You will undoubtedly have to go to the client's home to meet them and see their set-up, so give them a quote after seeing what you'll have to deal with, and keep your rates flexible based on the amount of hassle you anticipate.


----------



## sidepasser (May 10, 2002)

sorry double post..


----------



## sidepasser (May 10, 2002)

I agree with Willow Girl - charge based on what you see and discuss when you get there. I would never hire someone based simply on their rates, I want to interview them regarding my horses and how to properly turn-out, whether they know how to blanket, wrap, etc. Even cleaning stalls is an ART form here, I have one mare that gets hock sores if underbedded so she gets extra bedding. Stalls here are cleaned twice daily, waterers and feed buckets are rinsed daily. Fly spray every two-three days, etc.

I think if you are going to fool with equines of the sort that people will make it worth your while to do, you should not charge a "flat rate" but charge according to what is needed and how long you estimate you can do the job.

Also, can you handle young stock which may or may not want to lead that day if having to be put in or out of the barn? What about stallions? What about broodies and babies?

One way to get that type of experience is to work for a breeding farm or a large training stable and then you can use them as a reference. Otherwise, I hate to say it, but horse folks are darned "funny" about their horses.

BTW - I pay 30.00 a day to feed and turnout but it's my daughter and I trained her - lol...she does two in the barn and one in the paddock - feed, turnout, clean stalls, wash water and feed buckets in barn (have to turn the auto waterer off), replace bedding if needed, and then feed the outside horse/mule, check hooves, spray with flyspray and check outside waterer. Give hay to all outside. In summer she has to bring two in the barn in the morning and at night turn out, reverse that in the winter. Oh and most horse folks I know will want you to come over a day or two before hand and go over the entire routine with you, then have you come back that same day (afternoon) and watch you do it. We also call forty gazillion times a day until we know we can trust the person caretaking..lol..hope you have unlimited cell phone minutes. 

She grooms my walker and cleans all hooves once a day.

But if I were paying an outside source, the cost would be more like 30.00 per day per animal. I have paid a hundred a day for 3 horses, 2 dogs, 2 cats, and 2 geese. Dogs are outside dogs, cats are outside cats, geese were rather well behaved and only fed once per day, water filled once per day. Dogs fed twice daily, cats once a day (otherwise they won't hunt). I made up in advance each horse's feed packet with their name on it for morning and evening feed (no one could remember all the stuff that goes into one and who gets what), so all caretaker has to do is find the right packet, dump in bucket and put empty gallon bag into a trash bag for reuse later. 

Just some ideas as every horse person has their own way of doing things, and can get downright fussy if they know Pookie didn't get their hoof supplement or loose minerals or whatever.

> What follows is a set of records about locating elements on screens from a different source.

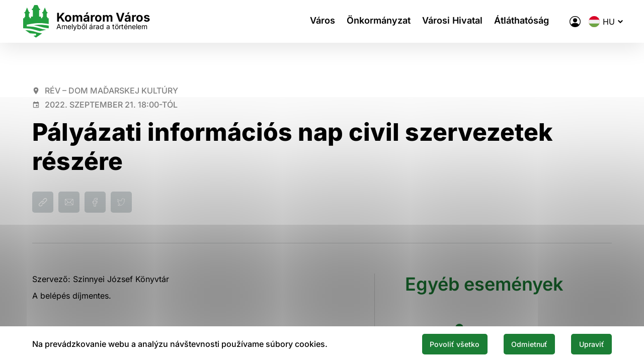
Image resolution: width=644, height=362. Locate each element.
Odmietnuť (517, 343)
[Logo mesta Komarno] (97, 21)
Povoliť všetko (434, 343)
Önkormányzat (366, 21)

I checked your website, it's nice, but if you want to do horses of the sort that will pay enough to make it worthwhile, you need to include how many years of experience, whether you have show horse experience, etc. and provide checkable references. I have one horse here that is insured, if you fool with insured stock, it is best to have basic veterinary skills as well and be familiar with colic, choke, cuts/wound care in case one of those spazz cases happen so you know when to call the vet. Include any vet tech experience or groom experience.

And never, ever agree to exercise someone's horse for them - I would just tell them that is not covered by your insurance as one wrong step can result in a suspensory and a suit (very expensive and hard to heal and takes MONTHS and many ultrasounds and stall rest..ask me how I know this!) so I would not agree to do that. Of course if someone knows you can ride, you may be asked - but for the sake of your business, I would just say no and tell them that you only provide feed and grooming services.


----------